In the present issue of the Journal of Internal Medicine, Dugic et al. reported a sixfold increase in AIP in patients with ALD compared to matched controls [7]. A total of 7% of the patients had experienced pancreatitis prior to the diagnosis of ALD, suggesting a ninefold higher risk compared with the matched controls. However, the cumulative incidence of hospitalization for AIP in patients with ALP was only 2.7% [7]. Although the risk was higher than in matched controls, the risk seems very low that ALD patients will suffer from AIP. In the study by Dugic et al., independent risk factors for developing AIP were younger age, male sex, and diagnoses of alcohol and obstructive pulmonary disease [7].

The study included an impressive number of patients diagnosed with ALD, and the study has a long follow-up. This was a registry study from good quality health care in Sweden and a socialized medicine system, which means that all patients hospitalized for ALD in Sweden during the study period were included as private hospitals did not have ALD inpatients. Thus, it is a population-based study, which is a big strength without the risk of selection bias. As with other registry-based studies relying on ICD-9 and ICD-10 codes, these are not always reliable. The authors of the current study tried to validate their codes for 200 patients diagnosed with acute pancreatitis, and the positive predictive value was relatively high when accounting for missing data (86%). It was not completely clear if the accuracy of the acute pancreatitis diagnosis reported was only on the presence of AIP or if it also included biliary pancreatitis. The most common cause of acute pancreatitis in Sweden and in other neighbouring countries is biliary or gallstone-induced acute pancreatitis [8]. Thus, as the authors acknowledge, it is likely that some of the patients had biliary pancreatitis. Furthermore, as should be expected from a registry study without scrutinization of medical records, information about the proportion of patients who managed to stop drinking alcohol was not available. Similarly, data on smoking were not available, but the authors used the diagnosis of chronic obstructive pulmonary disease (COPD) as a marker for smoking. COPD was found to be an independent predictor of the development of acute pancreatitis, which is in-line with previous studies showing that smoking increases the risk of acute and chronic pancreatitis. In the first 20 years of the study period from 1969 to 1989, before the detection of hepatitis C, some of the ALD patients might have suffered from hepatitis C. However, it is unclear how that might have affected the results. In the current study [8], a higher in-hospital mortality was observed in patients with ALD during the incident episode of acute pancreatitis compared to the comparators, 0.3% versus 0.1%. However, this was very low in absolute terms, and although reported as statistically significant, the results were hardly clinically significant.
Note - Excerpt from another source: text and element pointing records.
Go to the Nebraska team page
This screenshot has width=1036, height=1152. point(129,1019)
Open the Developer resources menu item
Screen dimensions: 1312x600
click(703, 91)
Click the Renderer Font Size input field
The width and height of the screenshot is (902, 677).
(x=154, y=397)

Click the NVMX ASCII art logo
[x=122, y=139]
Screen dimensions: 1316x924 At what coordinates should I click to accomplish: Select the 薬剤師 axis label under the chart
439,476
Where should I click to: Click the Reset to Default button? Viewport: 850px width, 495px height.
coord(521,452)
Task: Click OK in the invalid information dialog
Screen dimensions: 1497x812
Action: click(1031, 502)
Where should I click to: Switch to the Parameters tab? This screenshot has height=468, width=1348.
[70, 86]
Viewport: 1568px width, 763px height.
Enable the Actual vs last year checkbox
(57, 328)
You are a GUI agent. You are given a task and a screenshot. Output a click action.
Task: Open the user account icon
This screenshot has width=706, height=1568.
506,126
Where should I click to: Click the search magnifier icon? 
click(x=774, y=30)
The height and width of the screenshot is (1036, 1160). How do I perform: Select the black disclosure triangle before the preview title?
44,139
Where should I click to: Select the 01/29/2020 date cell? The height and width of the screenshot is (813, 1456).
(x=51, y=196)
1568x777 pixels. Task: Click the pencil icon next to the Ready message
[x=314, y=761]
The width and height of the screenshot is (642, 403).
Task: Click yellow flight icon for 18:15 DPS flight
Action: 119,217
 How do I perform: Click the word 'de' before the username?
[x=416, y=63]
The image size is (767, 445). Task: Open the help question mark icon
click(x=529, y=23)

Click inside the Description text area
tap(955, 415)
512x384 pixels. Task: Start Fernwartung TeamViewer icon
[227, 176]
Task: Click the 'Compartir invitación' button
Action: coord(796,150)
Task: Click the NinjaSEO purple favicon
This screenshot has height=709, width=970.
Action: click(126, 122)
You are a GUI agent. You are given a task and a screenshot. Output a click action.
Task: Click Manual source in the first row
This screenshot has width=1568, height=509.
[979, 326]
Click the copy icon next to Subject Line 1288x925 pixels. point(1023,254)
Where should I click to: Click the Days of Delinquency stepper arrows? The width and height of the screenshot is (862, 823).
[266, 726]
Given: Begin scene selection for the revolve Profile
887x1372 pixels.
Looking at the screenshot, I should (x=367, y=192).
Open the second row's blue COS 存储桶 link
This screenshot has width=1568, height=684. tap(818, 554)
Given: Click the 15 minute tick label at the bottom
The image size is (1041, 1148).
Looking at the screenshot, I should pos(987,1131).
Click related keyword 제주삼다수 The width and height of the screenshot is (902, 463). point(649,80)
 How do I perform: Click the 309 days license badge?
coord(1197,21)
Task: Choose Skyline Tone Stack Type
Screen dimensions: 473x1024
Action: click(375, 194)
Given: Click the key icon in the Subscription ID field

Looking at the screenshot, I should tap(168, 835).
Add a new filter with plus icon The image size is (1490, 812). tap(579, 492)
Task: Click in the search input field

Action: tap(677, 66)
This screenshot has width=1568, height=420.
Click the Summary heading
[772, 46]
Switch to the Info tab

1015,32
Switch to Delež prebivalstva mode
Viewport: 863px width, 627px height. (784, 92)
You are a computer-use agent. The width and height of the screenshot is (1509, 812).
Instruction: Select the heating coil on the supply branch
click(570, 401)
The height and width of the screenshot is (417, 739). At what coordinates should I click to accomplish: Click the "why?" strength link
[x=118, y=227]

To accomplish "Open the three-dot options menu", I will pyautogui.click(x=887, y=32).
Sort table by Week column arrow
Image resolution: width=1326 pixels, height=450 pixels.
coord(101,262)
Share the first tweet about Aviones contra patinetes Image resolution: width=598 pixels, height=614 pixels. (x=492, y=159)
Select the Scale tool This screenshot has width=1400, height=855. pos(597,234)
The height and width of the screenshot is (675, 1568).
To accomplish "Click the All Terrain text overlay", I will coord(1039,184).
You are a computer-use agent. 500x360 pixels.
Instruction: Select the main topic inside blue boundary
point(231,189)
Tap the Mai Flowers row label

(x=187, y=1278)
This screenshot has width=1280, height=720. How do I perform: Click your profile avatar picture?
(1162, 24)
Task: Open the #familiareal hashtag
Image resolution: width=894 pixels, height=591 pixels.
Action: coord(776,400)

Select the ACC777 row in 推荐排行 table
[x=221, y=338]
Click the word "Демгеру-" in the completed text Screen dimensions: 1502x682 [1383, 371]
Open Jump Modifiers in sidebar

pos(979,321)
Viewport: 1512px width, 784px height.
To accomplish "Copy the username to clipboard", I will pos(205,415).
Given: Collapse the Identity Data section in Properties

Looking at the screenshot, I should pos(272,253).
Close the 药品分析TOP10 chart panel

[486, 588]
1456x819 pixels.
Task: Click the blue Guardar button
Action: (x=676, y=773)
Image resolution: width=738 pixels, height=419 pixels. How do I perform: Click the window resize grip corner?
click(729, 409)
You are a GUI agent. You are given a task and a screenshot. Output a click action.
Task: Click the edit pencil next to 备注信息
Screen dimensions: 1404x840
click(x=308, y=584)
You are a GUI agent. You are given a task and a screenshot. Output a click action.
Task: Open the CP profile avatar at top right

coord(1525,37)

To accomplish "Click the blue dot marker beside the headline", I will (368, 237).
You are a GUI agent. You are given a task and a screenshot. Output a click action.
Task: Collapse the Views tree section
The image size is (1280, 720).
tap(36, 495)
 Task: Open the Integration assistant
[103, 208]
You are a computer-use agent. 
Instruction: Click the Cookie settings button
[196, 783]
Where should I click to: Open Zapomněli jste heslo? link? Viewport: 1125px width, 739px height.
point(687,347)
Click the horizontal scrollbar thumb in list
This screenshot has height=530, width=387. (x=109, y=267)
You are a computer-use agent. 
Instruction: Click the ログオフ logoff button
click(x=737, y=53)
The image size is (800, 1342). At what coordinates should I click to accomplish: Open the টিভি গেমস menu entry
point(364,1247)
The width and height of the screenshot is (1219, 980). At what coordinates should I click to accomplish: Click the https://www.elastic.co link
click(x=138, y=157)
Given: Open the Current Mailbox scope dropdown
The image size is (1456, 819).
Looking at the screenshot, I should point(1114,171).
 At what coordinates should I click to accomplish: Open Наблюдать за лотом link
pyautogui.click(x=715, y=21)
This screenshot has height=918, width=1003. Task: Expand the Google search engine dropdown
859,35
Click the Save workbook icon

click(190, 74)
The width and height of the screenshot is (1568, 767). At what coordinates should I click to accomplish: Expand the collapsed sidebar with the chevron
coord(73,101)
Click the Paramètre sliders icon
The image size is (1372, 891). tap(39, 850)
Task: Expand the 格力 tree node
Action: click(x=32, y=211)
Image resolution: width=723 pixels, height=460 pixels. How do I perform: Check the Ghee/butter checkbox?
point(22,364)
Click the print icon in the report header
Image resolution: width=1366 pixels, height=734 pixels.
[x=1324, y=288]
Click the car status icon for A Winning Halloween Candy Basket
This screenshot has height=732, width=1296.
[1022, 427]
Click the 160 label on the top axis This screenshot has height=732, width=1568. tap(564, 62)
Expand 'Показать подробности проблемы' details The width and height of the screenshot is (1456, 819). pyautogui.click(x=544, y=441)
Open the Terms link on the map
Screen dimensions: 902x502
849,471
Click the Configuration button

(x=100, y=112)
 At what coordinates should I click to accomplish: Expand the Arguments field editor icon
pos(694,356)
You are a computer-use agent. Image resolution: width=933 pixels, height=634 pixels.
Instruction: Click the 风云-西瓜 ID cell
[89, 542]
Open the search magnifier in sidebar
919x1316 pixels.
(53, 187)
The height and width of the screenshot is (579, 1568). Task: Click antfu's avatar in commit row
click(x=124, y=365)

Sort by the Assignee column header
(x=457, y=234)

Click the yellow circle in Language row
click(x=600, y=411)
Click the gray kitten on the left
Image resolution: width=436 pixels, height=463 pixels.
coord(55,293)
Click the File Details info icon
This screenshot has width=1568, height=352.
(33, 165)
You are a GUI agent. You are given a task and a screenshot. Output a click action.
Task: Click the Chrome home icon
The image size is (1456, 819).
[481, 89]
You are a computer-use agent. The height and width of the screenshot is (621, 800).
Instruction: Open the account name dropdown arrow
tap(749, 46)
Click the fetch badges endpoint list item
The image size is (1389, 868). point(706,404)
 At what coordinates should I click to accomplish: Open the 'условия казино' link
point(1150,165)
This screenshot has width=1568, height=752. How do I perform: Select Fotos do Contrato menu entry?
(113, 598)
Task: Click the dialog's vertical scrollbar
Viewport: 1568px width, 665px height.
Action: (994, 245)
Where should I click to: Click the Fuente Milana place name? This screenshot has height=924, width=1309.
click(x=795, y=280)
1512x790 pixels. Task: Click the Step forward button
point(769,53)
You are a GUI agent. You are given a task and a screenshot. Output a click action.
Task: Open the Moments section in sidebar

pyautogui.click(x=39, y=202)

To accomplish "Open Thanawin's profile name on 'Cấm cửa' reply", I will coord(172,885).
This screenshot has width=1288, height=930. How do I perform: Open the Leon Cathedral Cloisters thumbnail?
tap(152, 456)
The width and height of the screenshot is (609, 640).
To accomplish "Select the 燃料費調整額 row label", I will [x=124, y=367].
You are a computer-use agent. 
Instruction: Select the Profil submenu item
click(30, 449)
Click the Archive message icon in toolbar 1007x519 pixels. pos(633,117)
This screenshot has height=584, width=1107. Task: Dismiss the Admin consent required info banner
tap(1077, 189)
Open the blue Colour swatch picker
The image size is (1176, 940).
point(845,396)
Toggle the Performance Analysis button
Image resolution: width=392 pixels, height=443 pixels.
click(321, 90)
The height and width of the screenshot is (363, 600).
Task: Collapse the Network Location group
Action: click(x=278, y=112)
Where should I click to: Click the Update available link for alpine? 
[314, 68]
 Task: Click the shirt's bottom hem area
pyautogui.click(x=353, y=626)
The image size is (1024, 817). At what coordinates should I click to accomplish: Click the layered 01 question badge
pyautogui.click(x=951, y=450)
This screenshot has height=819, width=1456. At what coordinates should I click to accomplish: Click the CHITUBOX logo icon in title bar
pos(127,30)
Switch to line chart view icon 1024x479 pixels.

In summary, the results of the current study are of interest and are probably, despite methodological limitations, the most reliable data published so far on the relationship between ALD and acute pancreatitis. The authors should be congratulated on all their hard work and thorough statistical analysis. However, although there is an increased risk of acute pancreatitis in patients prior to and after the diagnosis of ALD, the risk, particularly after the ALD diagnosis, is very low. Only 2.8% of the ALD patients in the current study developed acute pancreatitis after the established ALD diagnosis. It is conceivable that some patients prone to develop both ALD and AIP might have been more successful in stopping alcohol drinking due to the “antabuse” effect of the usually very painful AIP than ALD patients without prior AIP. It can be concluded that remarkably few patients with ALD also experience pancreatitis due to alcohol and vice versa. The vast majority of patients who will be hospitalized for alcoholic pancreatitis will never develop ALD. It seems that these two phenotypes, ALD and AIP, have very different genetic risks [9, 10].

The author declares no conflicts of interest.